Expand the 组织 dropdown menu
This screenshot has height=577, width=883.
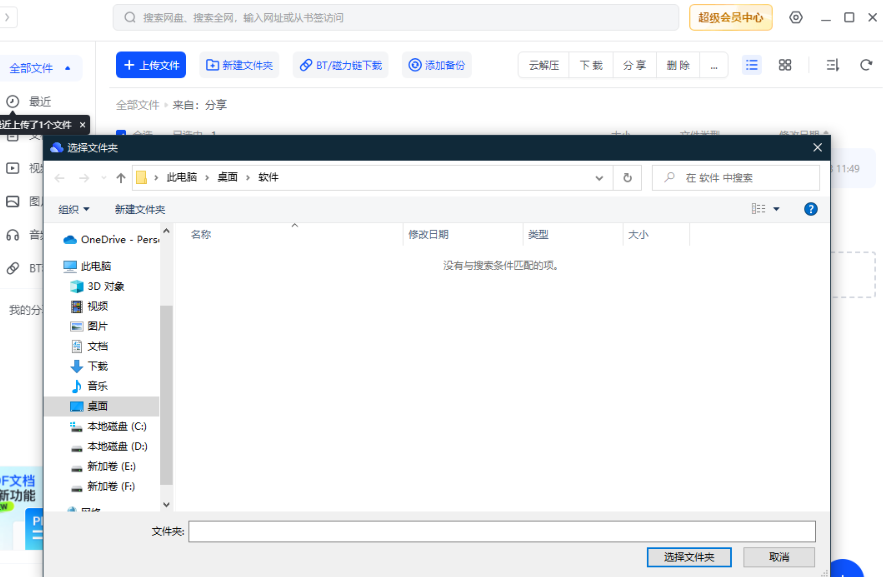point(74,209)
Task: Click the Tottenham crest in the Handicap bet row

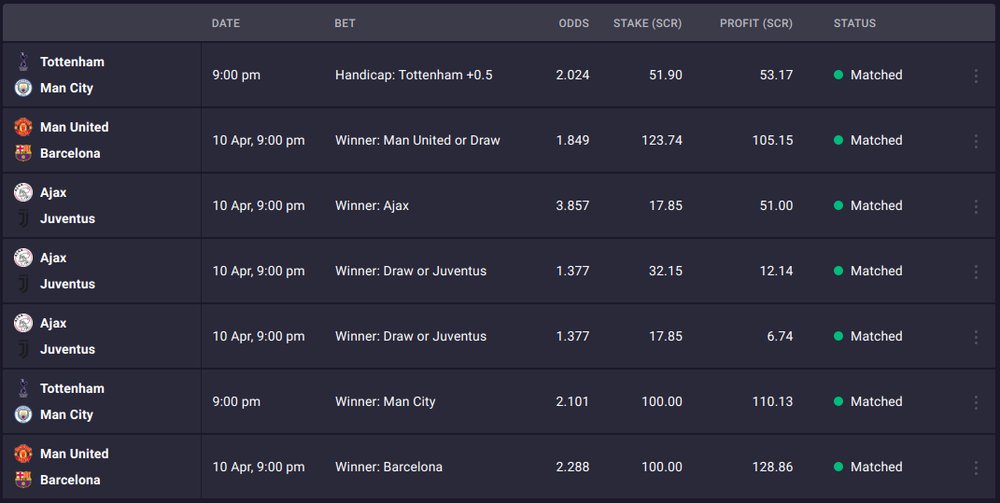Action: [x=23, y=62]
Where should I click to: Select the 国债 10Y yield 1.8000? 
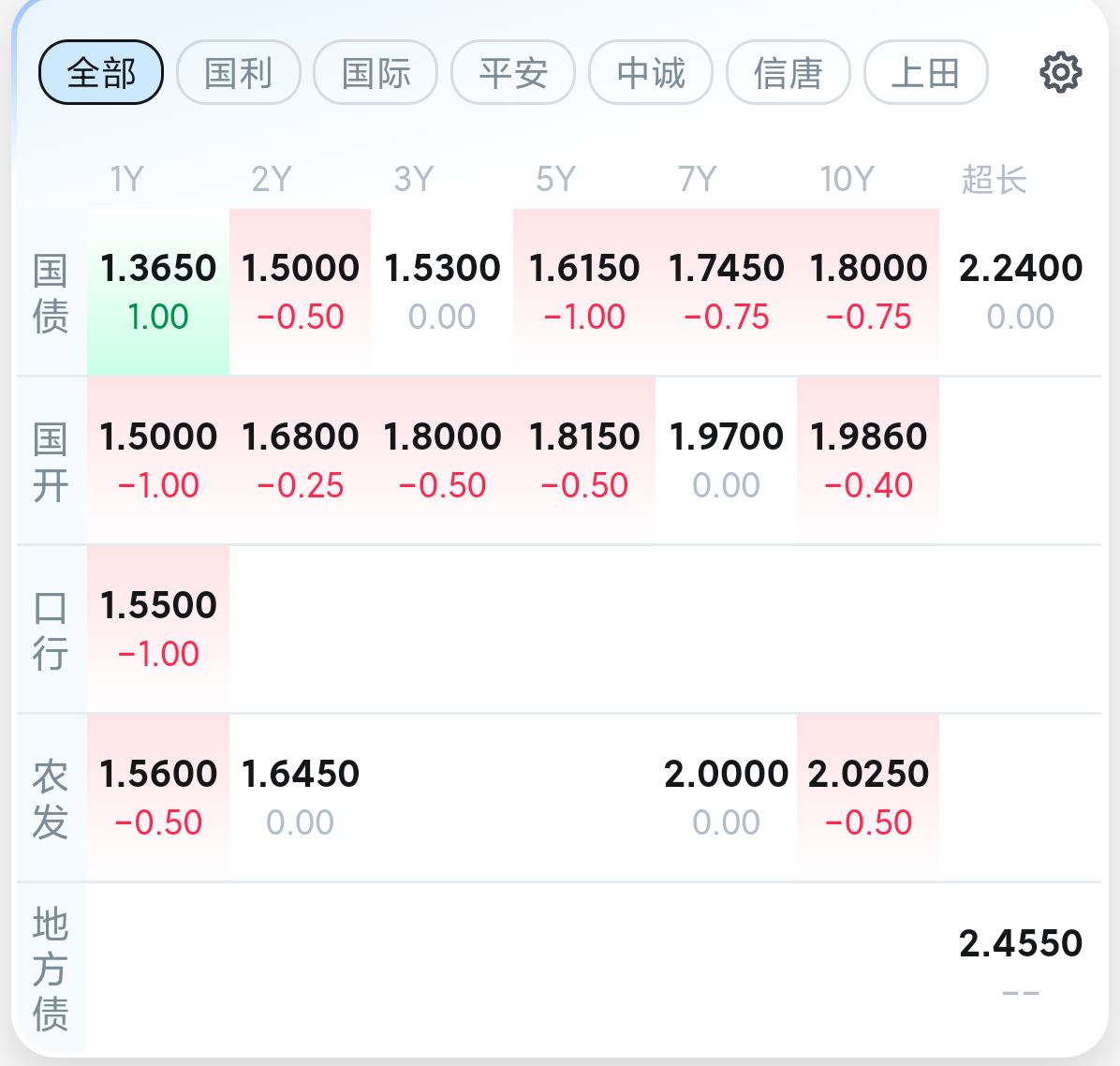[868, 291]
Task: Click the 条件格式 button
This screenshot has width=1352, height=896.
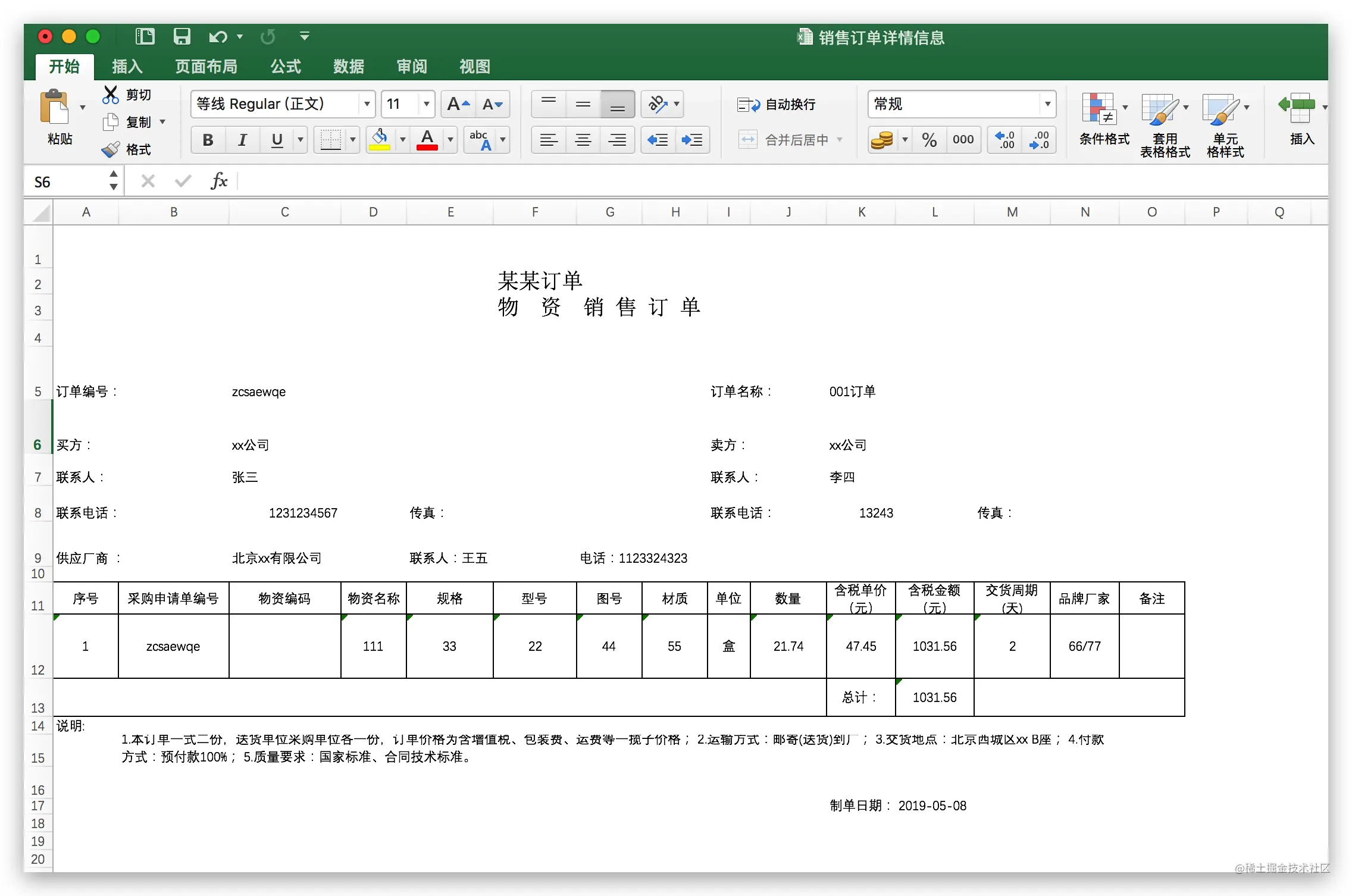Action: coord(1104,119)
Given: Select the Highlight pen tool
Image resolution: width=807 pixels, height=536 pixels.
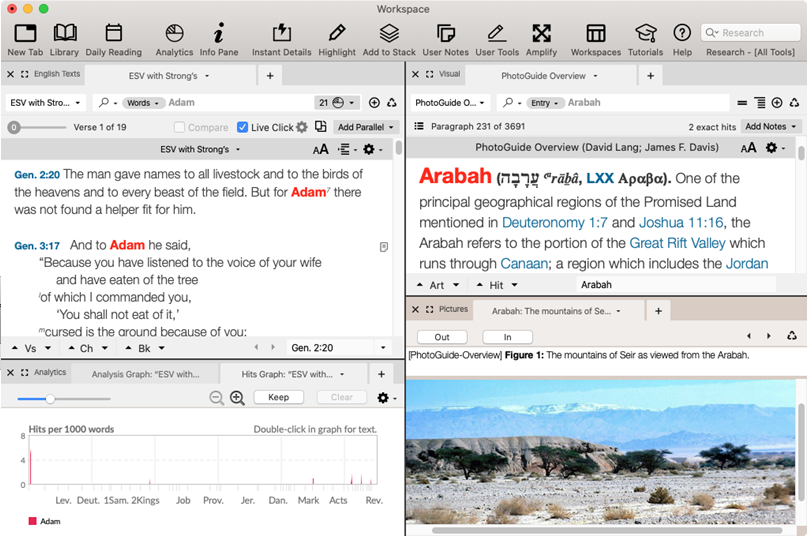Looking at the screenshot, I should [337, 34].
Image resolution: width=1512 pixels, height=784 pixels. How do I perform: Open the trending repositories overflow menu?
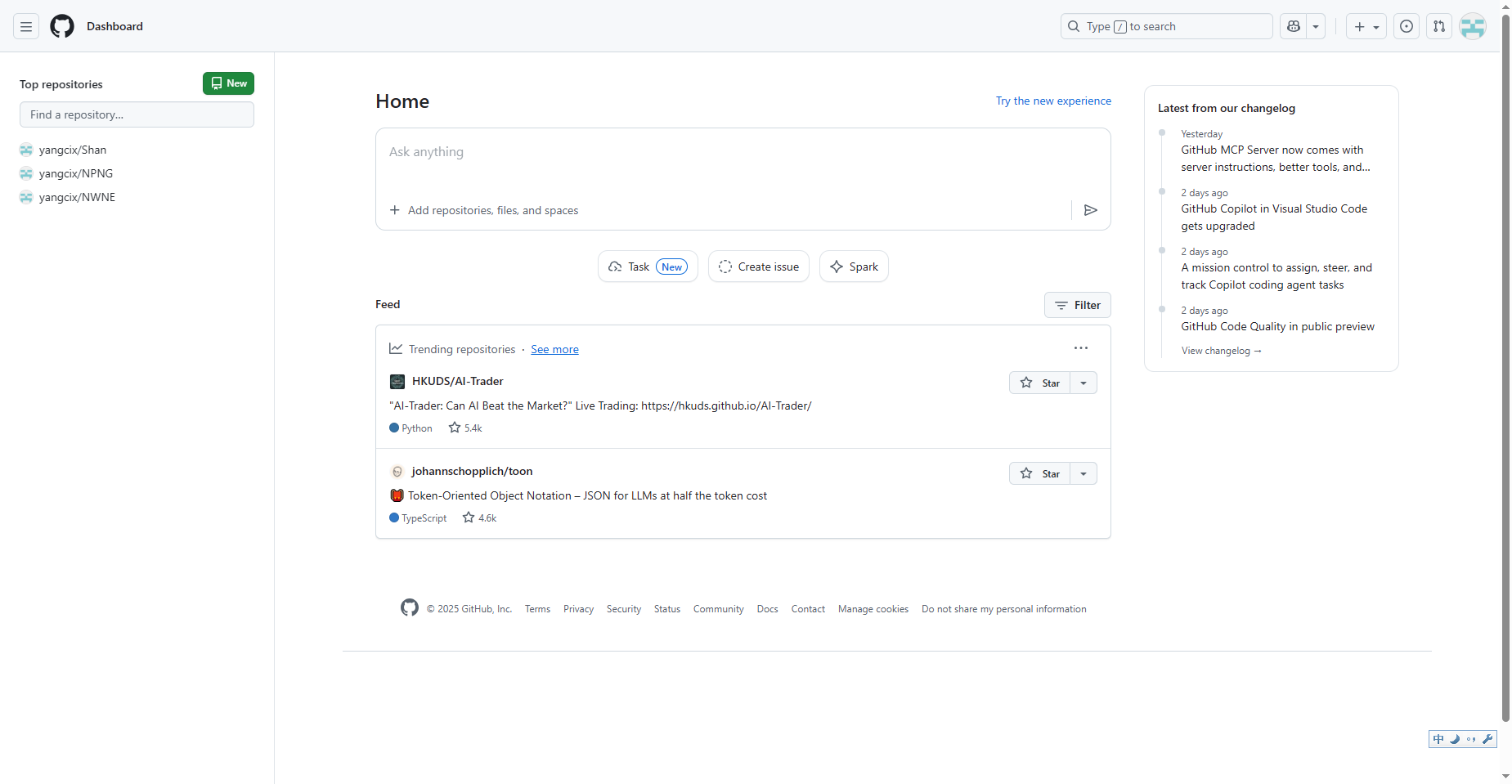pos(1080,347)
§
What the task asks:
Render the listing from the line with "Given: Select the Highlight pen tool" up to and including its final line as a Markdown table with the columns Row and Text, skipping blank lines. Omit the pictures.

Finished answer:
| Row | Text |
|---|---|
| 1 | Given: Select the Highlight pen tool |
| 2 | Image resolution: width=807 pixels, height=536 pixels. |
| 3 | Looking at the screenshot, I should [337, 34]. |
| 4 | Image resolution: width=1512 pixels, height=784 pixels. How do I perform: Open the trending repositories overflow menu? |
| 5 | pos(1080,347) |